USgamer has been doing these community questions lately and they have done a lot to stoke the fires in my own brain. This weeks question is: What was your first Mario game? This question got me thinking about my own relationship with the flagship franchise which I was introduced to early on but didn’t quite get hot and heavy with until a few years later.
When I was a child I didn’t own a Nintendo Entertainment System, unlike many of my peers. I was one of those poor flock of 80’s kids who had to listen to the cool stories, who had to watch the cartoons, and yet still bought Nintendo Power. I now look back with some longing; a desire to have been more of a gamer at a younger age than when I really got into it. I am sure that in the end I won because of all the time I spent outside with my friend poking rats with sticks or whatever.
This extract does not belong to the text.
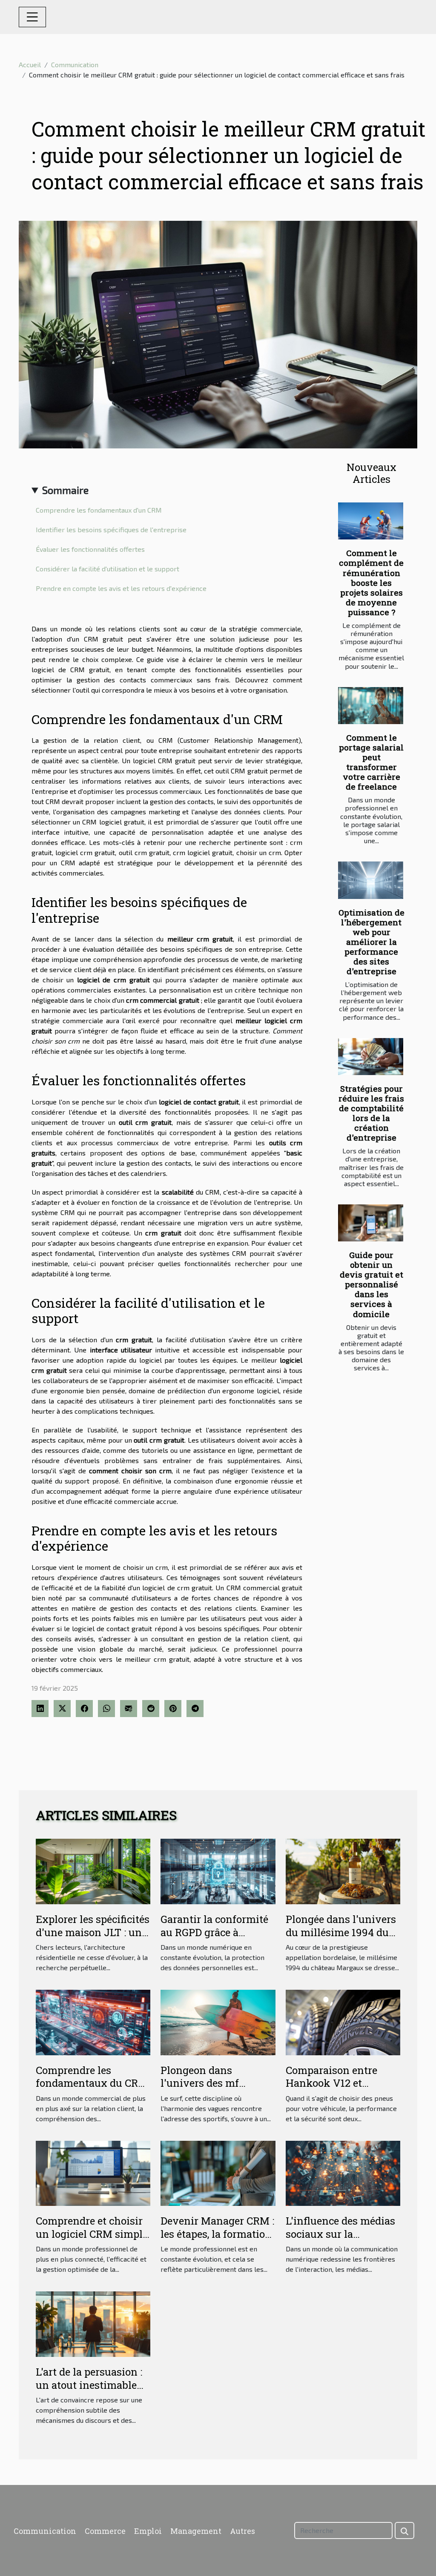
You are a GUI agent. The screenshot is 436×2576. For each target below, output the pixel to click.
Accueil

When I was 7 or 8 the NES was huge and you couldn’t go anywhere at the time, as a preteen white kid in the 80’s, without hearing about Mario, Zelda, or Castlevania. I even got to touch some of these game when I went to my cousin’s house for Thanksgiving or Christmas. Occasionally, one of my creepy neighbors, the one who’s father/guy who lived upstairs/possible family member, would let me play his Nintendo. It wasn’t until I turned 10 and the Super Nintendo Entertainment System came out in America that I was able to finally become a full fledged member of the “gamer” community.
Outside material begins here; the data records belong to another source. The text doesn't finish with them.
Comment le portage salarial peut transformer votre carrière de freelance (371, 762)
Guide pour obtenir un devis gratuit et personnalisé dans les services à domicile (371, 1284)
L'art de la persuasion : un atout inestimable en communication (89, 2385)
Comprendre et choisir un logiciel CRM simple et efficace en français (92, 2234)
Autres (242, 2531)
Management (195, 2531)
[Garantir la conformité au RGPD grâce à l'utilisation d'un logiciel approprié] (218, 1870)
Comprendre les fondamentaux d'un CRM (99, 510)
So, while Super Mario Bros. for the NES would have undoubtably been my first Mario game – officially. It really wasn’t the first Mario game that I became completely enamored with; that was Super Mario World for the SNES.
One of my fondest memories of playing Super Mario World on my SNES was that when I played it I was forced to play it on a small 8 ~ 10 inch black & white TV. Living in a 4 person household, in the midst of the Midwestern countryside, after having moved from Omaha, a much larger city, meant that there were a lot of people vying for TV time on our single 19 inch television in the family room. The only other option we had in our house was that little black & white TV, which nobody else wanted to use besides me.
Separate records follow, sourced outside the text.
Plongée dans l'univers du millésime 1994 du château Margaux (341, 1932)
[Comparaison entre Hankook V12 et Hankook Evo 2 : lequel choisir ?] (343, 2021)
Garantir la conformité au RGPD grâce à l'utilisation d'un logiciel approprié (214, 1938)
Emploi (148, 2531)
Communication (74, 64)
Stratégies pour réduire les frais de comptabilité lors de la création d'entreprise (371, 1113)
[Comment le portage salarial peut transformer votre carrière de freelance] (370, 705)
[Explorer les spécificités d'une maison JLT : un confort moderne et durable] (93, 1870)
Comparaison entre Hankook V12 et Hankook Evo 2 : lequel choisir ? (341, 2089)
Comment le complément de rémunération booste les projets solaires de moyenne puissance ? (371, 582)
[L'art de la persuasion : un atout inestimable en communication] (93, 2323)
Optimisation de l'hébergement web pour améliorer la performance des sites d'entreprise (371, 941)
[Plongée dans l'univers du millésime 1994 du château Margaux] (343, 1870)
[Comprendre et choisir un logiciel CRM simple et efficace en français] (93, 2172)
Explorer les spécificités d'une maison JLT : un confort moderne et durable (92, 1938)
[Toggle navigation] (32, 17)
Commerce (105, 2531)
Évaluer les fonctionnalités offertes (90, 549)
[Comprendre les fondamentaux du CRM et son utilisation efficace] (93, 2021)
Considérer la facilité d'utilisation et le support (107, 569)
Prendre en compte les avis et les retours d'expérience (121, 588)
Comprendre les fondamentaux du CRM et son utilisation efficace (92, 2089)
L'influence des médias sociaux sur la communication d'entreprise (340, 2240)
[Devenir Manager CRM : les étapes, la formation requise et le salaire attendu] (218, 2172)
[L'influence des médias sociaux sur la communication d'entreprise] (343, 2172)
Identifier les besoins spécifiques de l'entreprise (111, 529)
On those all too infrequent days that I was able to plug the machine into the monstrous 19 inch color display, it was like having my eyes healed by Jesus. It looked as though the whole world was given life again. The vibrancy of the green jungles of the opening levels felt insanely rich. The ghost house levels were fun while being the slightest bit scary – the right amount of scary. Each different world was weaved together so well in that game and I feel very special for the fact that I have these two experiences with that game that on other person in the world probably has had.
I remember so many Saturday afternoons spent staring at that dull screen trying to finally make it to Bowser. When I finally made it to Bowser’s castle, my parents bugging me to get ready for church, I had to get ready for church so I only had a few minutes. We always we to church on Saturday evenings. I got to the Bowser fight. I tried two or three times before my parents were going to get really upset with me. I paused the game. When we came back from church while I was waiting for the chili to be done on the stove for dinner I beat Bowser. I am not sure if the power of Christ helped me that day or not (Being that I am an atheist, I doubt it.), but that day is one of my all time greatest gaming memories.
Super Mario World was my first Mario game. It is also the greatest of all the Mario games, not only because, objectively, it is a meticulously crafted piece of video game history, but also because of all of the personal memories that are completely intertwined in my experience with that game.